Dataset extract:
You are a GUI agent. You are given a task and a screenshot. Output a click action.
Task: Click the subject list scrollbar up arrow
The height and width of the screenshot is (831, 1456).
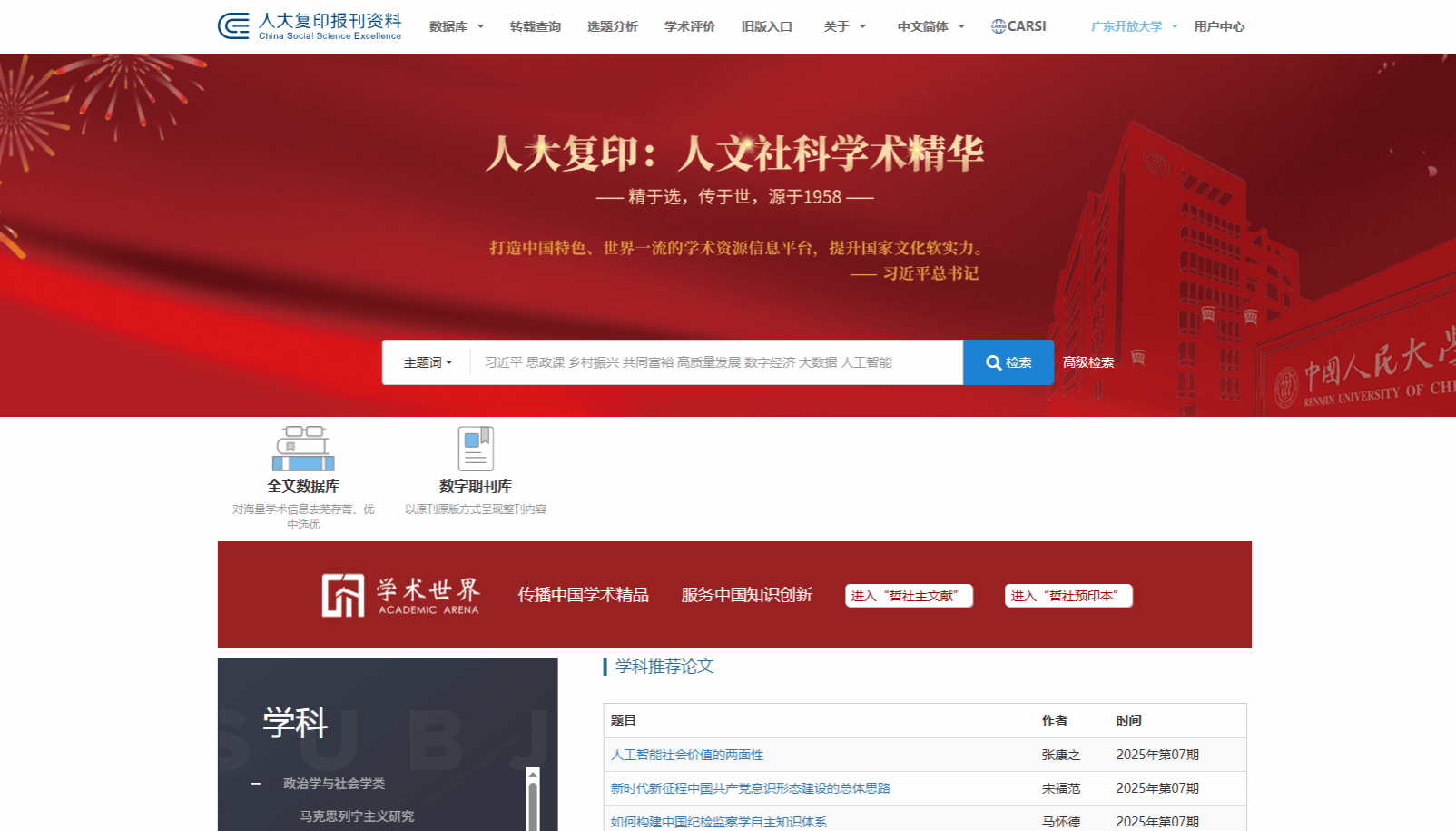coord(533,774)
---
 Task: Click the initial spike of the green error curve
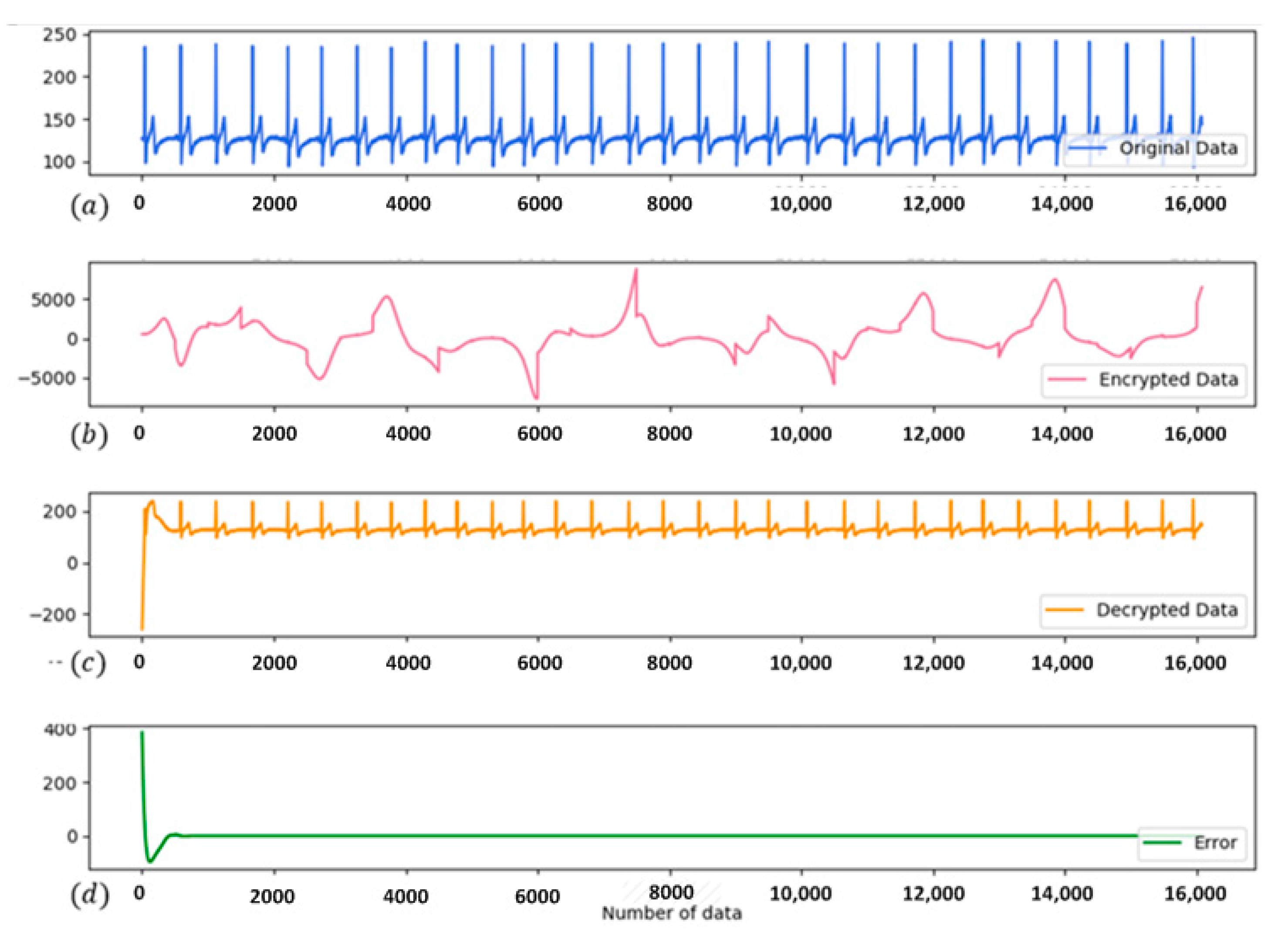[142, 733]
---
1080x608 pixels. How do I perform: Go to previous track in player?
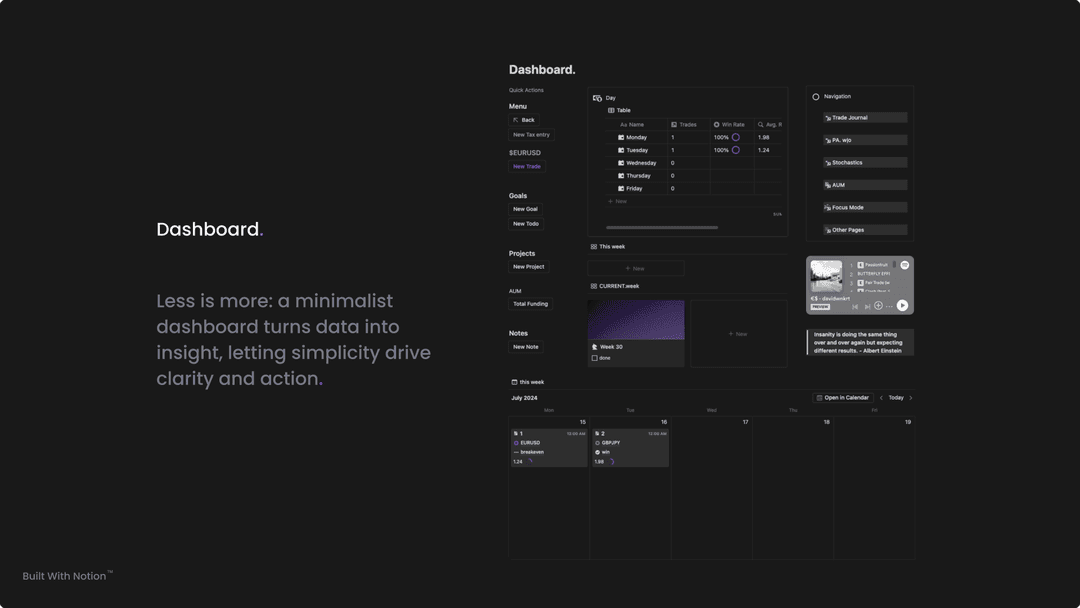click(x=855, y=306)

Do this: Reproduce the stretch of entries from the line containing "1080x608 pixels. How" through the line containing "click(x=855, y=306)", substituting "next track" for "previous track" and keeping everything else the same. Leave the pictures out of your answer.

Solution for this exercise:
1080x608 pixels. How do I perform: Go to next track in player?
click(x=855, y=306)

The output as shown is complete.